## BEGIN

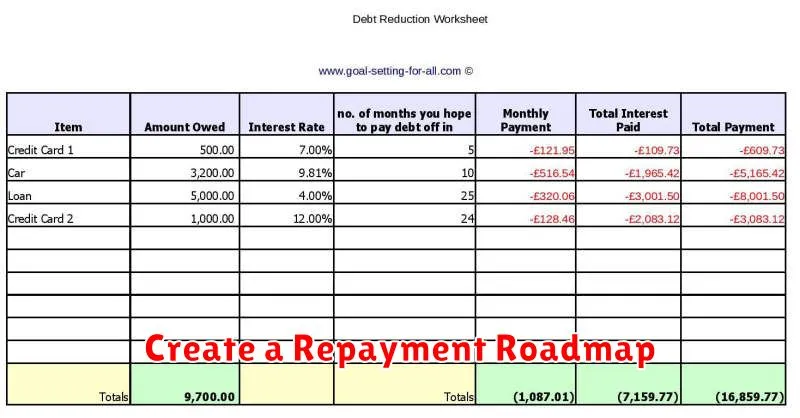Click the Loan interest rate 4.00% cell

[287, 195]
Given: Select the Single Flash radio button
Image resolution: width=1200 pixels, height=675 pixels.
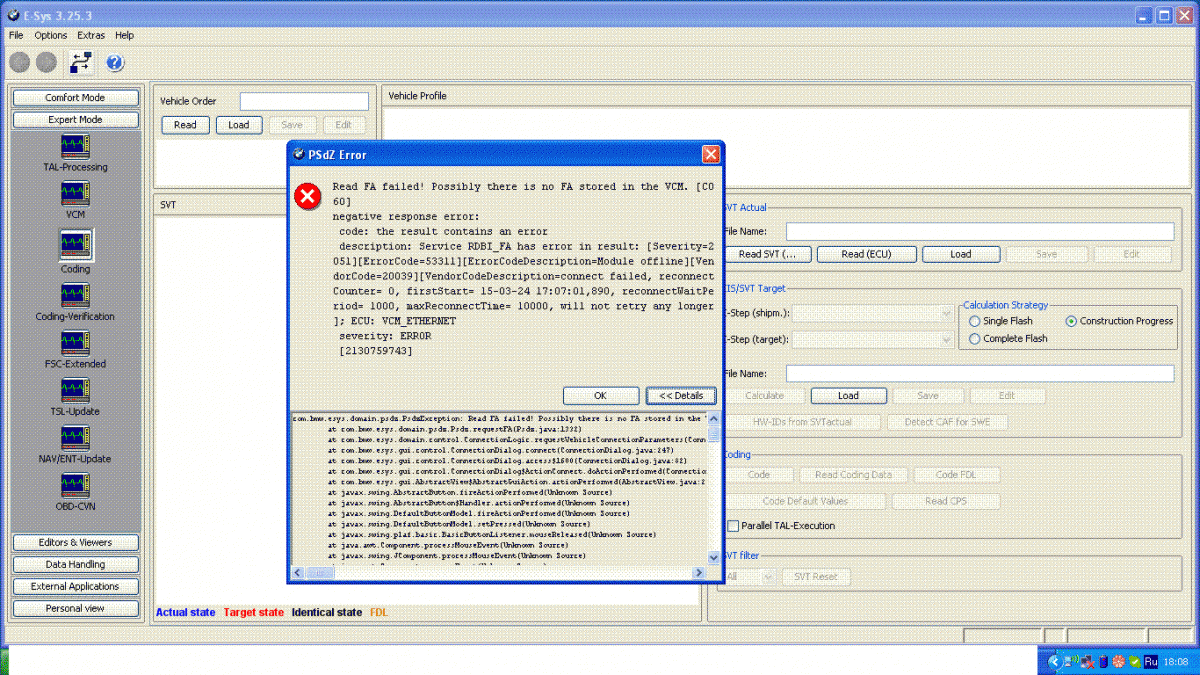Looking at the screenshot, I should [x=975, y=321].
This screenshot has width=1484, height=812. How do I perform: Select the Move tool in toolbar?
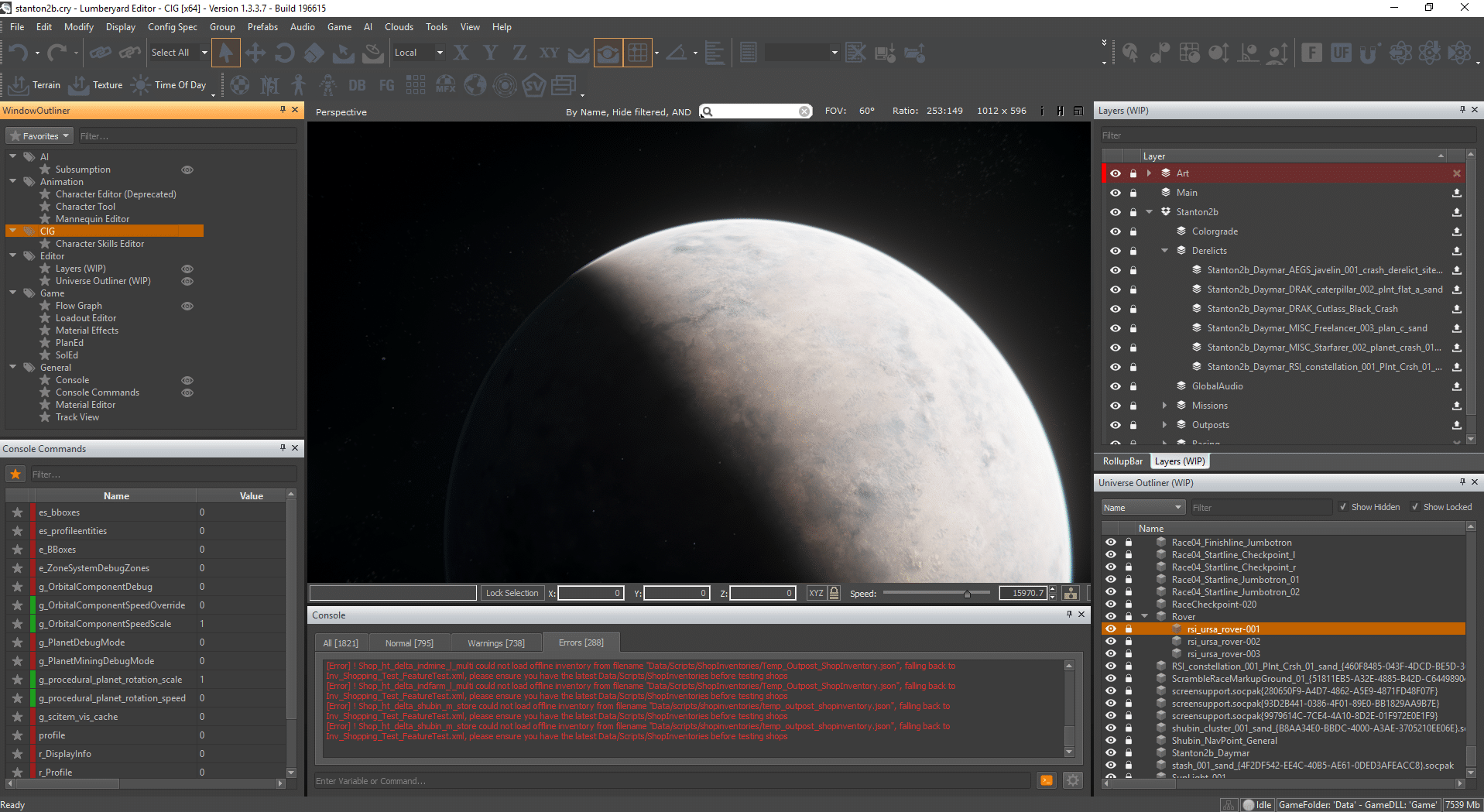(x=255, y=53)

## END

* OBJECTIVE
Rewrite the data above with each "Select" changed to "Choose" and everything else left unchanged, omitting the pictures.

* REPLY TO THE TASK
Click the Loan interest rate 4.00% cell

[287, 195]
Given: Choose the Single Flash radio button
Image resolution: width=1200 pixels, height=675 pixels.
Looking at the screenshot, I should [x=975, y=321].
This screenshot has width=1484, height=812. How do I perform: Choose the Move tool in toolbar?
(x=255, y=53)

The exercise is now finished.